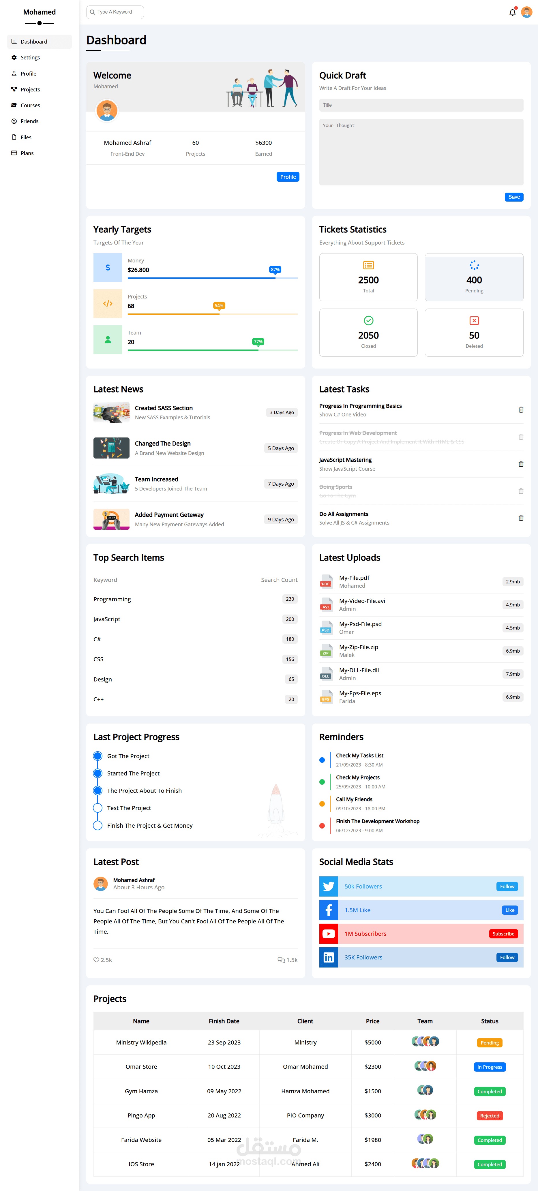Click the Twitter icon in Social Media Stats
The width and height of the screenshot is (538, 1191).
[x=328, y=886]
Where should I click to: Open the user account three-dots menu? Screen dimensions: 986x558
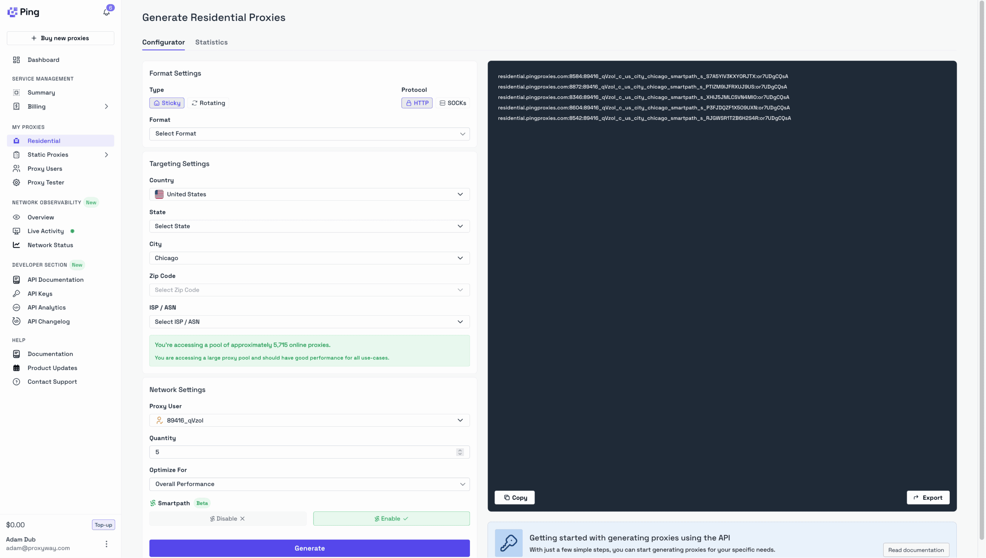pos(106,544)
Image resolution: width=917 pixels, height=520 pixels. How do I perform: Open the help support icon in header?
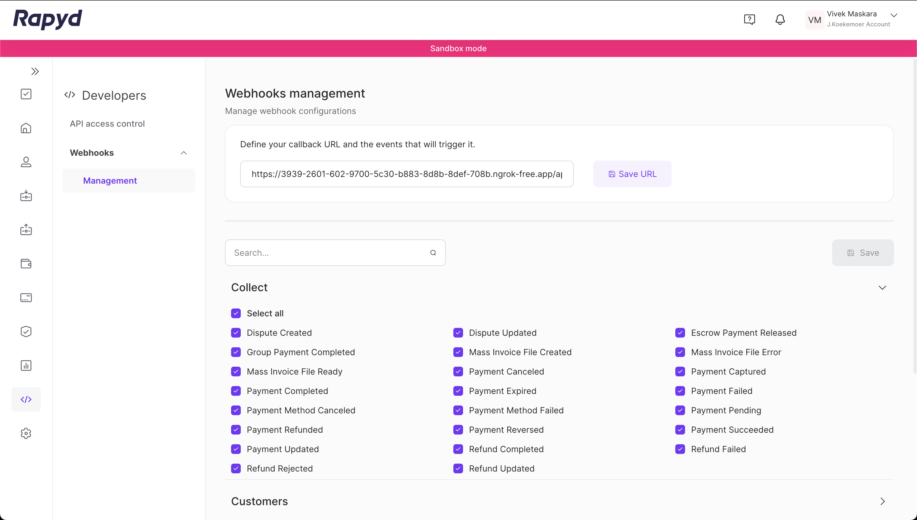[x=749, y=20]
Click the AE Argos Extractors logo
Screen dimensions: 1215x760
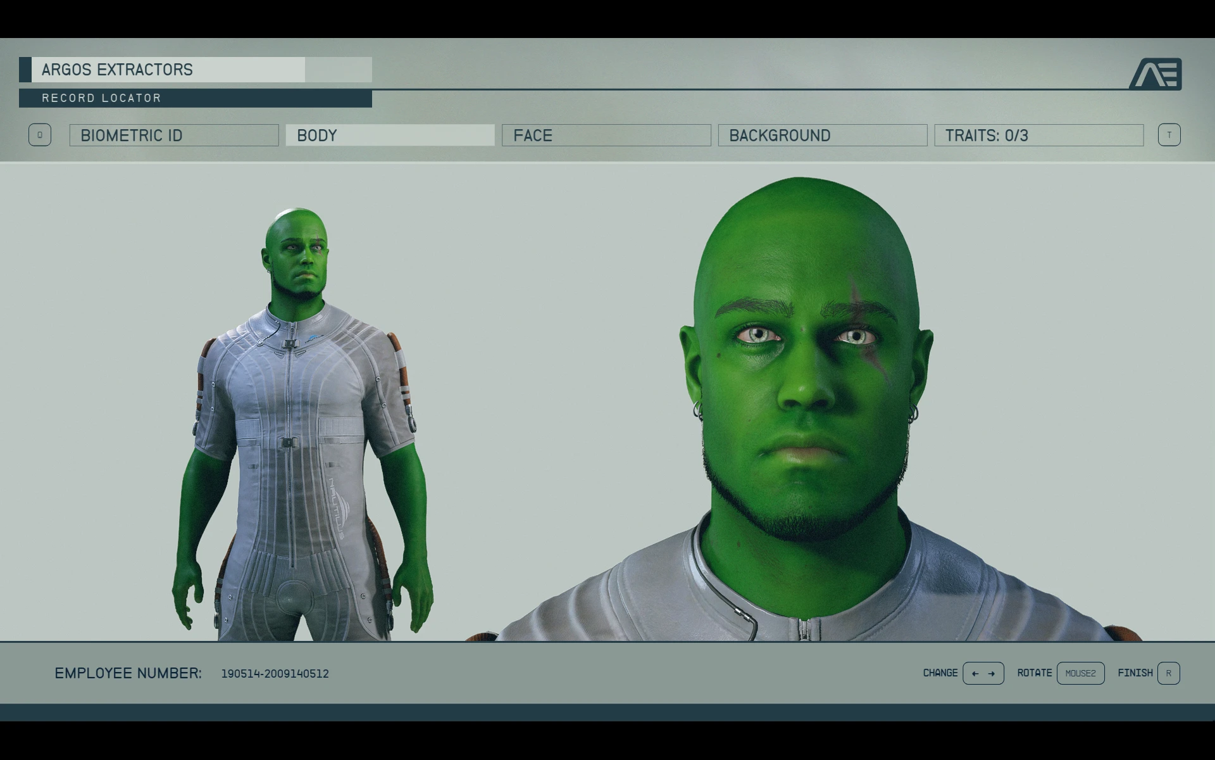coord(1156,73)
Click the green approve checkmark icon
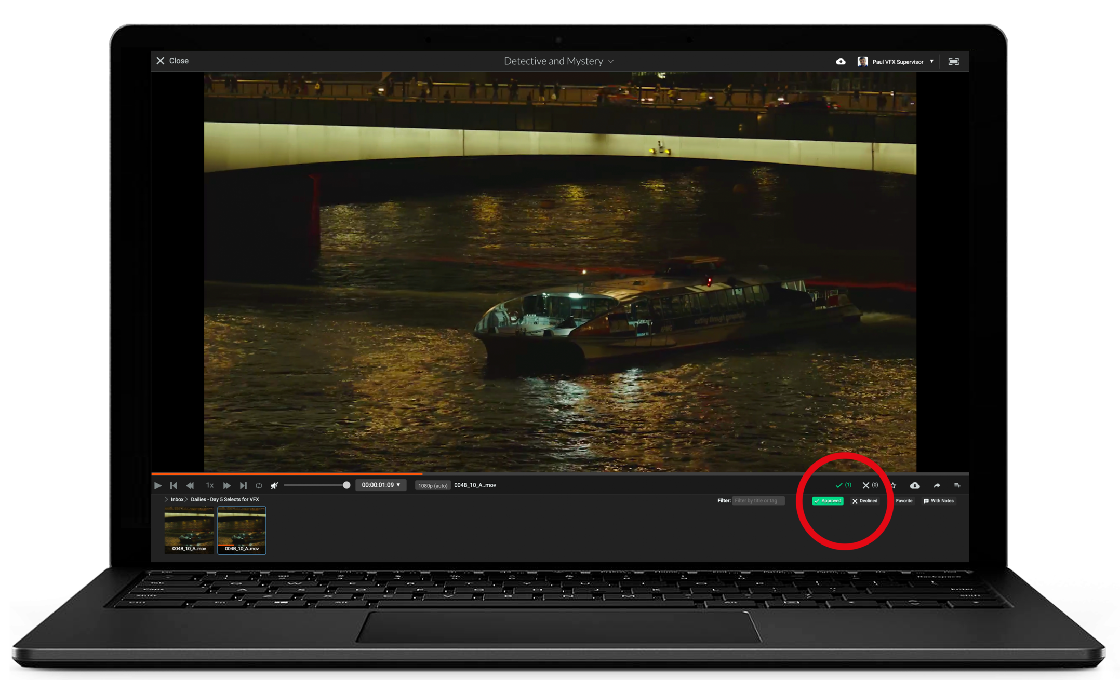Image resolution: width=1120 pixels, height=680 pixels. tap(839, 485)
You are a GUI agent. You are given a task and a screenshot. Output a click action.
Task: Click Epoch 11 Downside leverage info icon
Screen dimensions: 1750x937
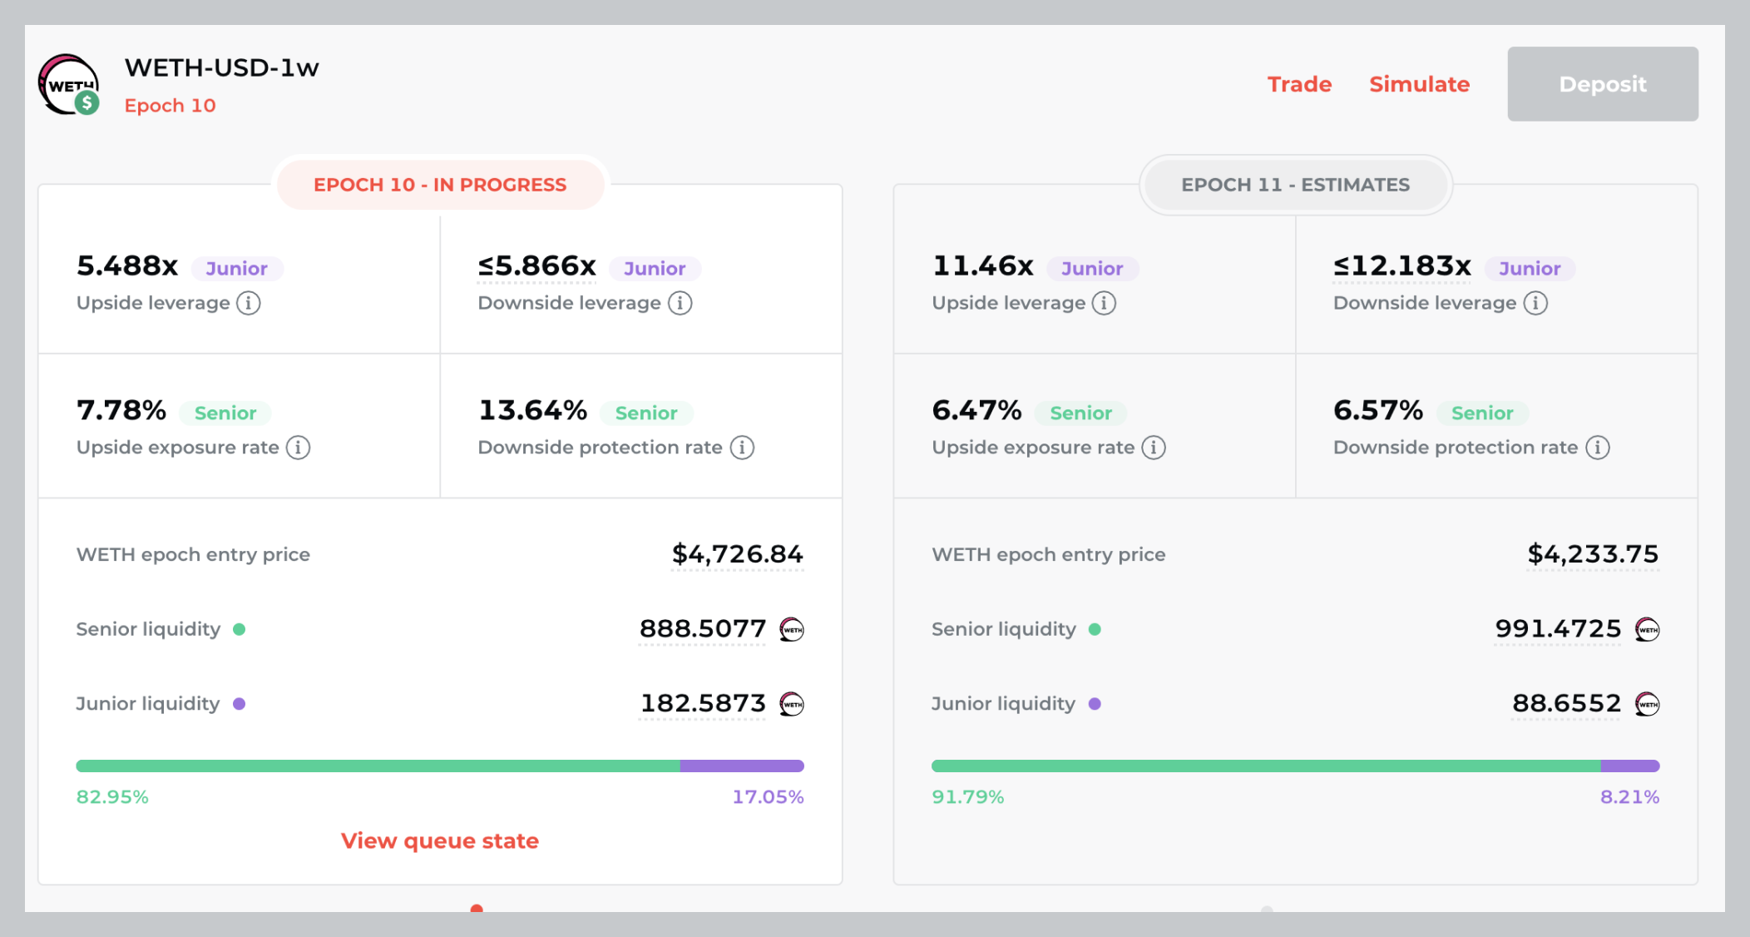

What the task asks: Would you set down, word for word, the lines running from the one that contains "Where should I" to the last line of the material, omitting all pictures?

Reply:
Where should I click to: Open the user account three-dots menu? Screen dimensions: 986x558
pos(106,544)
Image resolution: width=917 pixels, height=520 pixels. How do I perform: Open the help support icon in header?
[x=749, y=20]
Click the AE Argos Extractors logo
Screen dimensions: 1215x760
coord(1156,73)
Click the green approve checkmark icon
Image resolution: width=1120 pixels, height=680 pixels. tap(839, 485)
You are a GUI agent. You are given a task and a screenshot. Output a click action.
Task: Click Epoch 11 Downside leverage info icon
Screen dimensions: 1750x937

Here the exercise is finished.